Vascular Medicine Specialists are highly trained to treat diseases of the vascular system. Your blood vessels –arteries carrying oxygen-rich blood and veins carrying blood back to the heart — are the roadways of your circulatory system. Without smoothly flowing blood, your body cannot function. Conditions such as hardening of the arteries can create “traffic jams” in your circulatory system, obstructing the flow of blood to any part of the body.
A vascular medicine specialist does not perform open surgery but focuses on conservative and minimally invasive therapies.
A vascular medicine specialist makes sure patients with vascular health issues know and understand all their options. In short, vascular medicine specialists do not do open surgery, but they see and treat many patients who don’t require surgery. Many vascular problems can be treated conservatively with nutrition, medications, exercise and other life style modifications.
A vascular medicine specialist is able to do minimally invasive and office based procedure.

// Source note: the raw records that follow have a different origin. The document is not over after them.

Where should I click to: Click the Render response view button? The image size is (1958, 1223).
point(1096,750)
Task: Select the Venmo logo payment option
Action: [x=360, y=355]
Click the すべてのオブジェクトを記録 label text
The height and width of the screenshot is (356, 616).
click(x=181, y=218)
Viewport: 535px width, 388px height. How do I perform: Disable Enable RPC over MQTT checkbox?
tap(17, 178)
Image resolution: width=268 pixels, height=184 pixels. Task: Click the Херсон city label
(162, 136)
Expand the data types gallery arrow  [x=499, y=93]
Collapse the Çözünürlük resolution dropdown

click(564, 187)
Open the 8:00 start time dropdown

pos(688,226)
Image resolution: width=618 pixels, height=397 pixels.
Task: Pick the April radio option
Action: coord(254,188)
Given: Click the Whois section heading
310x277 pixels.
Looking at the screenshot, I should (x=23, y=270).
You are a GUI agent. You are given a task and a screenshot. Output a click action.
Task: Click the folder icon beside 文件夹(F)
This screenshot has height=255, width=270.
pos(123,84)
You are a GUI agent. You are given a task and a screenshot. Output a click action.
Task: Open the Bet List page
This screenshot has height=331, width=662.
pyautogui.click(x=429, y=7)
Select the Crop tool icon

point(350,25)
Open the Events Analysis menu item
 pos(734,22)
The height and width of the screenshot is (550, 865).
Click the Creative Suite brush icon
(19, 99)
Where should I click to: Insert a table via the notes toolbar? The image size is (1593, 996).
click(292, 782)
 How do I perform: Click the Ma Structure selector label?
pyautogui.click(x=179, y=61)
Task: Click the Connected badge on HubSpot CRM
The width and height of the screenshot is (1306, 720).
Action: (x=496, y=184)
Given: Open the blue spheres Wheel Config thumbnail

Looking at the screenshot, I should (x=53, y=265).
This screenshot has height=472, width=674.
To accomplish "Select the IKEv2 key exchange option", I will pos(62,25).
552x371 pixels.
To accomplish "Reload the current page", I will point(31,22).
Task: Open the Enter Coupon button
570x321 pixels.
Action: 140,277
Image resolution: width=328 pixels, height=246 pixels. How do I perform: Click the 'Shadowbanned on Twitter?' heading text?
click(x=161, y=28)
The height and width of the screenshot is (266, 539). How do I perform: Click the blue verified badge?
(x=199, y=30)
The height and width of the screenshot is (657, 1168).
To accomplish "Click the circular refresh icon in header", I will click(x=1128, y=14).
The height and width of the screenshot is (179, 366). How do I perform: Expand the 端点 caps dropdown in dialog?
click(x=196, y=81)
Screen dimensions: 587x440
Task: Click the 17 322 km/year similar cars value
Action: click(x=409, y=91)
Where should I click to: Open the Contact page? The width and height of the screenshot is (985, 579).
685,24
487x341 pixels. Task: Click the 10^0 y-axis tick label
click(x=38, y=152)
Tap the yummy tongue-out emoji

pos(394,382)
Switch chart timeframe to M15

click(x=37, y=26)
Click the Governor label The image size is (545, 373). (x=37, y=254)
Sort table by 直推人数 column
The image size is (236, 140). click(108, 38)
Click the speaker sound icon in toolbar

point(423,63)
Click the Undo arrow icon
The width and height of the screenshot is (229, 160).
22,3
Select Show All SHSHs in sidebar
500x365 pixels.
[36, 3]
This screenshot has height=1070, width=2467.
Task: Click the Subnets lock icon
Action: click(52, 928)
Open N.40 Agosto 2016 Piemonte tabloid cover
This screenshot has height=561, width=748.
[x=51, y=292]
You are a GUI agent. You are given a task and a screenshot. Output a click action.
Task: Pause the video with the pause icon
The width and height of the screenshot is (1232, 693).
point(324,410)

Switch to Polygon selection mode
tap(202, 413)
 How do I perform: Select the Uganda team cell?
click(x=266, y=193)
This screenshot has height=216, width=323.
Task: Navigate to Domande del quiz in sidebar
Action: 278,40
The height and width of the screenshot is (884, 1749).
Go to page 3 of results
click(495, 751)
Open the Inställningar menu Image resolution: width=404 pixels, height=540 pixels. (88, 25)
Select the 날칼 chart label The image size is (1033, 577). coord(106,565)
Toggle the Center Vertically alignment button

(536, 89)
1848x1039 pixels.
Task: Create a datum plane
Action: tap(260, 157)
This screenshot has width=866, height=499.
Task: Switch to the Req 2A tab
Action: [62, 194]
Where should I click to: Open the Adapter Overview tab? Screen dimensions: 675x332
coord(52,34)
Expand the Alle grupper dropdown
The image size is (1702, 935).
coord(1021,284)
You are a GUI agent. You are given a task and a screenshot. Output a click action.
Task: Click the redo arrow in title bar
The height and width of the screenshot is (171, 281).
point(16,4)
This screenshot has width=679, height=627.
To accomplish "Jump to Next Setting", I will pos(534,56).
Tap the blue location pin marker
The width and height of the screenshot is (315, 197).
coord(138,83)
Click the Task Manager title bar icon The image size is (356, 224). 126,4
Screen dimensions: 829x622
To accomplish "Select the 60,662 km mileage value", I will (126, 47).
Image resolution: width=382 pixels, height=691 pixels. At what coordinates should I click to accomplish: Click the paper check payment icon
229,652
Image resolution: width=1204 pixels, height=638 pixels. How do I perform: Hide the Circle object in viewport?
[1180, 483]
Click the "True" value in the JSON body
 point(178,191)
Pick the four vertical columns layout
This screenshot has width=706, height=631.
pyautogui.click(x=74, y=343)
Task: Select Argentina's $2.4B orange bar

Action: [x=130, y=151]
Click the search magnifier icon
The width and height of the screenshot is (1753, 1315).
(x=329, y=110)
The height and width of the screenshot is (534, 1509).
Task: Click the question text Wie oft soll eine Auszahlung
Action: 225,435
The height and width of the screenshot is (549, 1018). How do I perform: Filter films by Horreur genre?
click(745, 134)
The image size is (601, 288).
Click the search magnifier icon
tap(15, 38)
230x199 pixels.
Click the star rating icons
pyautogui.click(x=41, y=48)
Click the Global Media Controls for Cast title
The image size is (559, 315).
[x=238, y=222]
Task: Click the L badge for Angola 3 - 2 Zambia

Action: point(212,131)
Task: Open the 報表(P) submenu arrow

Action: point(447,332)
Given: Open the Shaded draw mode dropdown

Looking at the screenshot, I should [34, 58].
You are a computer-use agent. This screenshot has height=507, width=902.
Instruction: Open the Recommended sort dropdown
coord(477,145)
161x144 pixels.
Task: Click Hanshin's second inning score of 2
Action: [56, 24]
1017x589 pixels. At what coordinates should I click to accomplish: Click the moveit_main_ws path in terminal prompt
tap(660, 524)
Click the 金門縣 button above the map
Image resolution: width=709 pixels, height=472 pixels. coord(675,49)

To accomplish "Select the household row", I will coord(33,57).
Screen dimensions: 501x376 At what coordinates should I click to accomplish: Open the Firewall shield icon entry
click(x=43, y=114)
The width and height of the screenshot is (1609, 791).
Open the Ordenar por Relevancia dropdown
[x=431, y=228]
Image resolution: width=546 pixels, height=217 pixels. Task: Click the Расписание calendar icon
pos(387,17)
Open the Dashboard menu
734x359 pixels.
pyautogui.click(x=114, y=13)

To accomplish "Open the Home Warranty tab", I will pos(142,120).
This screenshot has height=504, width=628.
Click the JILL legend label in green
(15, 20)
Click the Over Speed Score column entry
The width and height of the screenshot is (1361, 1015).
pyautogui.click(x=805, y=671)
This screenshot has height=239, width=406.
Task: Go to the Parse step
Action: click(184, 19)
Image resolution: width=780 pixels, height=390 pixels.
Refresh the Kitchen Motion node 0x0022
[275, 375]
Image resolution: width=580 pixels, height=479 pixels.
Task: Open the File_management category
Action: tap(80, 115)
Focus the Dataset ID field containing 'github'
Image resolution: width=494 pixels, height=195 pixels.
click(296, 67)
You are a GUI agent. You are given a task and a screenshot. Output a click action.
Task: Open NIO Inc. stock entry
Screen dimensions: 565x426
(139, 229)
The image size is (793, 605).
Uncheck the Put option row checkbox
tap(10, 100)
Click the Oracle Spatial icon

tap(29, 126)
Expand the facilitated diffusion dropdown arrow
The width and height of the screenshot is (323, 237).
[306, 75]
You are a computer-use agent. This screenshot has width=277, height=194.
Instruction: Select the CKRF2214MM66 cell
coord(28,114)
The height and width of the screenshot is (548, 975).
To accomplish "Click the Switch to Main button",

Vascular medicine specialist are trained in medical therapy of vascular disease and collaborate with other vascular specialists and together can cover the needs of their patients such as: open, complicated surgery and in minimally invasive, endovascular procedures and well as non-invasive therapy. Some patients need one, some need the other, while many need no surgery at all. Vascular medicine specialists are “treatment agnostic,” that is, they don’t prefer any kind of treatment over another. Patients can be assured they will get the best treatment for their particular need.
A vascular specialist builds relationships with patients.
A vascular medicine specialist may be someone who treats you on an ongoing basis for decades and very often has long-term relationships with patients because vascular disease can be a long-term condition. If you have vascular disease, you can trust a vascular medicine specialist to care about your long term health and to consider all your options.
Vascular medicine specialists manage veins and arteries in every part of the body except the heart.
For example, vascular medicine specialist can help manage blocked carotid arteries in the neck. They treat the problems of the aorta (a large main artery) after it leaves the heart and enters the abdomen. Peripheral vascular disease, which often affects the arteries in the legs and feet, also is treated by a vascular medicine specialists.
How do I know I need to see a vascular medicine specialist?
Typically, patients are referred to a Vascular Medicine specialist by their primary care physician or by another specialist. Sometimes patients become acquainted with a vascular medicine specialist after an unexpected event lands them in the hospital. You might be referred to a vascular medicine specialist if you see your regular doctor for pain in your legs, and learn that you have peripheral arterial disease (PAD), for example. If you are in a high PAD risk category: are age is 65 or above, a smoker, diabetic, and/or have high blood pressure and high cholesterol, you may want to consider PAD screening test.